Serres –que fue profesor en la Universidad de Stanford y miembro de la Academia Francesa desde 1990– es autor de una amplia y ecléctica obra, entre la que se destacan El hermafrodita, Historia de la ciencia, El paso del noroeste, El contrato natural, Pulgarcita –que vendió más de 200.000 ejemplares en Francia y fue traducido a 15 idiomas–, y Figuras del pensamiento, una especie de autobiografía en la que plantea que pensar es inventar. En febrero de este año publicó su último libro, Morales espiègles, editado por Le Pommier. “Michel Serres es el abuelo con el que todos soñamos. En él se unen perfectamente la sabiduría y la juventud. Y es que a su lado se tiene la sensación de que aún tiene toda la vida por delante”, dijo Sophie Bancquart, directora de Le Pommier. En el excepcional prólogo de Juan Bautista Ritvo a El parásito, el psicoanalista pondera “la espléndida prosa de Serres, tan generosa, intensa, plena de referencias múltiples, que abarcan casi todas las disciplinas de las ciencias exactas y de las humanidades”. Le interesa especialmente la escritura del filósofo francés, su carácter de oratorio. “Un oratorio es varias cosas: lugar de oración, la actitud de orar, obra musical típica del barroco, que narra un drama de orquesta, coro, cantantes. El oratorio posee algo ambiguo: narra una acción, no la pone en escena; pese a lo cual, esboza una escena posible a través de la narración. “¿De qué clase de frase-oratorio dispone Serres? –se pregunta Ritvo–. De una que podemos llamar y con justicia leibniziana, pero de un Leibniz que nunca se puede asumir del todo porque la época de la filosofía clásica prekantiana, ecuménica y poseedora de casi todos los ámbitos del saber, en la cual la contraposición del fenómeno con la esencia permanece fundamentalmente armónica, ya ha pasado sin remedio. ¡El ruido sin fondo la derrumba!”.
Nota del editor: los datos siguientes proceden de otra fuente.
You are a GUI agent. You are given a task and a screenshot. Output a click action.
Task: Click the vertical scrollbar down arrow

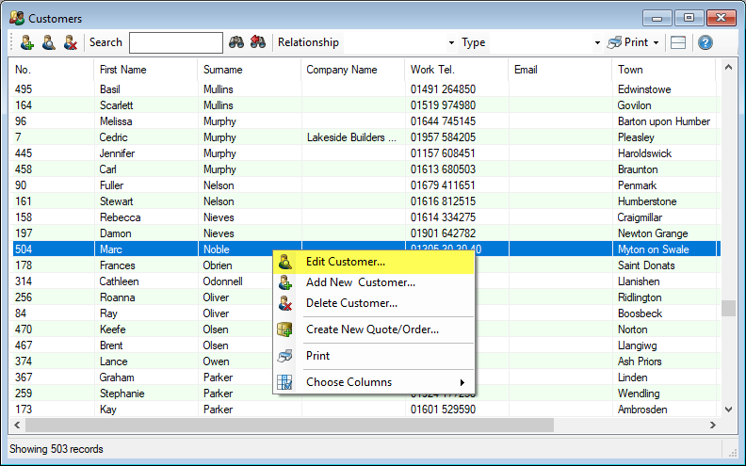[726, 410]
En Pulgarcita –así llama a la generación que manipula un dispositivo móvil cualquiera a velocidades apabullantes utilizando sus pulgares– condensa su originalidad un tanto “anómala” y explicita por qué es “el abuelo con el que todos soñamos”: “Me gustaría tener dieciocho años, la edad de Pulgarcita y Pulgarcito, porque hay que rehacerlo todo otra vez, está todo por inventar. Quisiera que la vida me dejara el tiempo suficiente aún para trabajar con ellos, a quienes he dedicado toda mi vida, porque siempre los he amado respetuosamente”.